Tc－99m锡纳米胶体及其制备

摘要

本文公开一种锝标记的锡纳米胶体及其制备方法。所述胶体通过将放射性锝或其化合物的溶液与含有锡或其化合物、钠或其化合物、泊洛沙姆和聚乙烯吡咯烷酮的溶液混合来制备。作为允许淋巴转移的纳米尺寸粒子的所述胶体，其很容易制备，适于控制为均一尺寸，并且有可能作为核医学中的放射性药物，该放射性药物作为识别前哨淋巴结如乳腺癌中腋窝淋巴结的放射性示踪剂非常有用。

说明书

技术领域

本发明涉及锝标记的锡纳米胶体及其制备方法。更具体地，本发明涉及锝锡纳米胶体及其制备方法，作为允许淋巴转移的纳米尺寸粒子的所述胶体，其很容易制备，适于控制为均一尺寸，并且有可能作为核医学中的放射性药物，该放射性药物作为识别前哨淋巴结如乳腺癌中腋窝淋巴结的放射性示踪剂非常有用。

背景技术

用于核医学成像的锡胶体具有几微米的粒子尺寸，因此被肝枯否细胞吞噬，其主要用于肝成像。锡胶体可通过很简单的步骤制备。

利用主要被巨噬细胞摄取的概念，根据胶体的尺寸不同，其在生物学分布上有所不同。几微米的锡胶体粒子被肝内广泛分布的枯否细胞摄取。更小的胶体被脾和骨髓内的巨噬细胞捕获。影响胶体生物学分布的主要因素是粒子尺寸和亲水性。

胶体粒子已广泛用于核医学检查，用于测定淋巴转移和识别前哨淋巴结。当该胶体粒子尺寸大于500nm时，注射到胞间隙的放射性药物不会被运送到淋巴系统，而是保留在注射部位。小于5nm的粒子被吸收到毛细血管中而不进入淋巴系统，因而不停留在前哨淋巴结。在淋巴闪烁显像术中，用于淋巴显像的理想的粒子尺寸为10-30nm。

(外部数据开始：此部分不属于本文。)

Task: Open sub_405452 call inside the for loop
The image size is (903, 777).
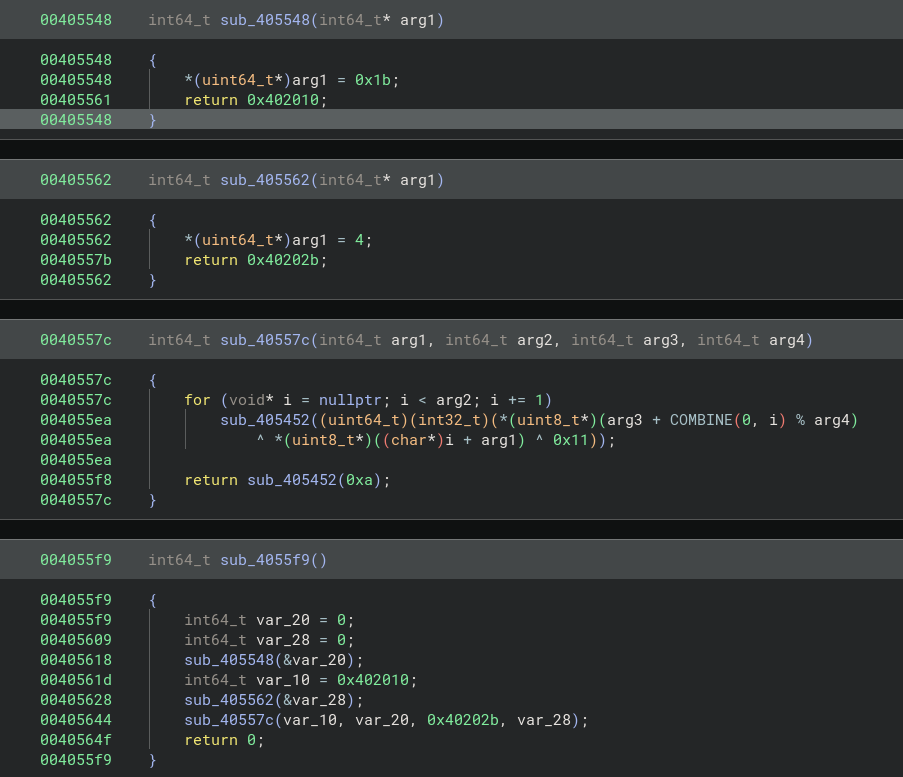Action: tap(265, 420)
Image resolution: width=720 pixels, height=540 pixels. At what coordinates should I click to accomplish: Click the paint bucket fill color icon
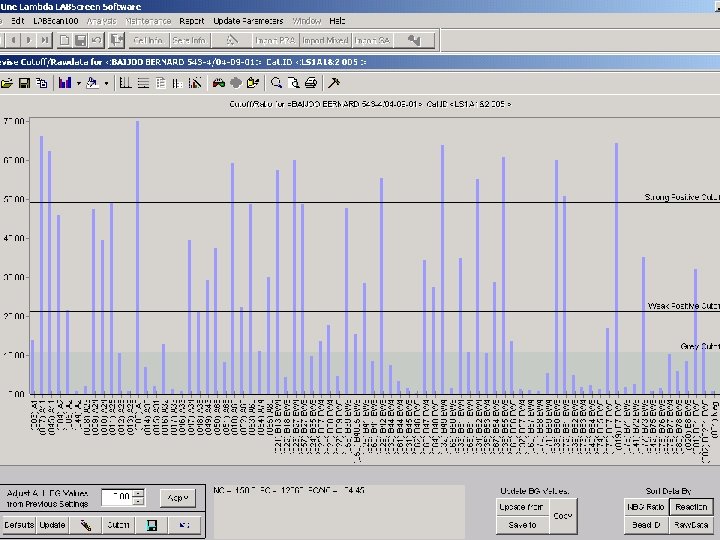pyautogui.click(x=92, y=83)
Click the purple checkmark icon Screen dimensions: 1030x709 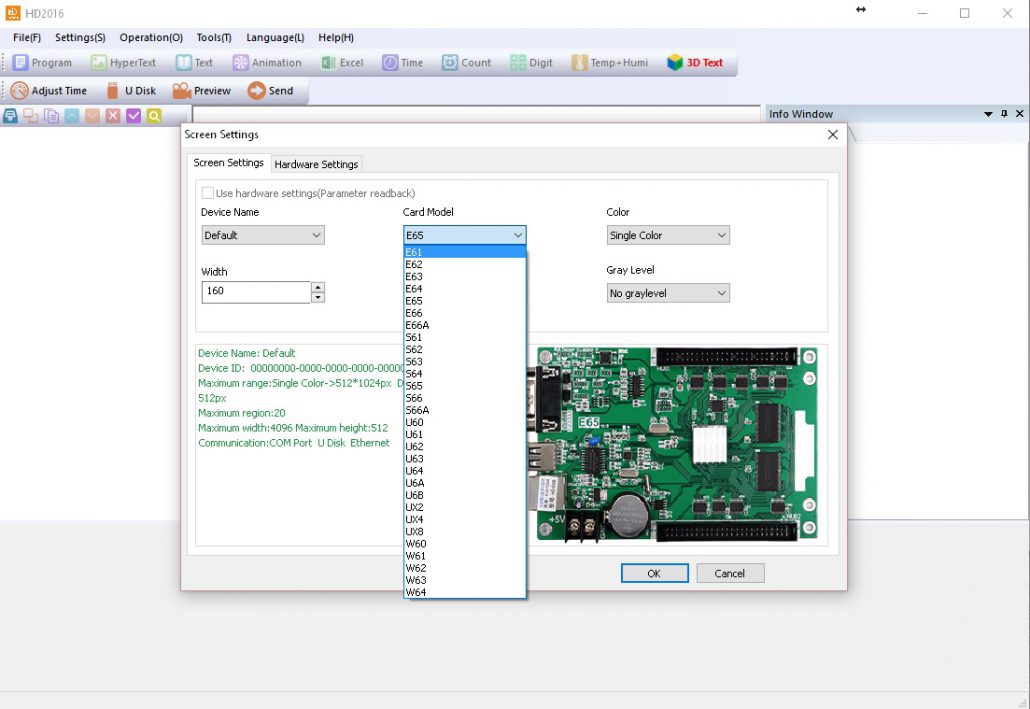[133, 116]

迄今为止，放射性药物如^99mTc-HAS、^99mTc-锑硫胶体和过滤的^99mTc-硫胶体已用于淋巴显像。按照粒子尺寸，将它们总结于表1中。

表1

 

胶体尺寸^99mTc-硫化锑3-12nm^99mTc-HAS4nm过滤的^99mTc-白蛋白胶体50-200nm过滤的^99mTc-硫胶体<200nm^99mTc-锡胶体(Hepatate)260-3900nm

前哨淋巴结是接受来自肿瘤部位淋巴引流的第一个淋巴结，癌细胞可能由该前哨淋巴结转移，从而由肿瘤块经过淋巴系统转移扩散。进行组织学检查时，如果前哨淋巴结不含有肿瘤细胞，则不必要进行大范围的淋巴结清扫。也就是说，因为肿瘤细胞不太可能经过淋巴系统转移，所以只进行去除肿瘤块的手术。这使患者在手术后更快地恢复正常活动，改善患者的生活质量，并使手术后的副作用减至最小。因此，进行了很多在手术前识别前哨淋巴结的尝试。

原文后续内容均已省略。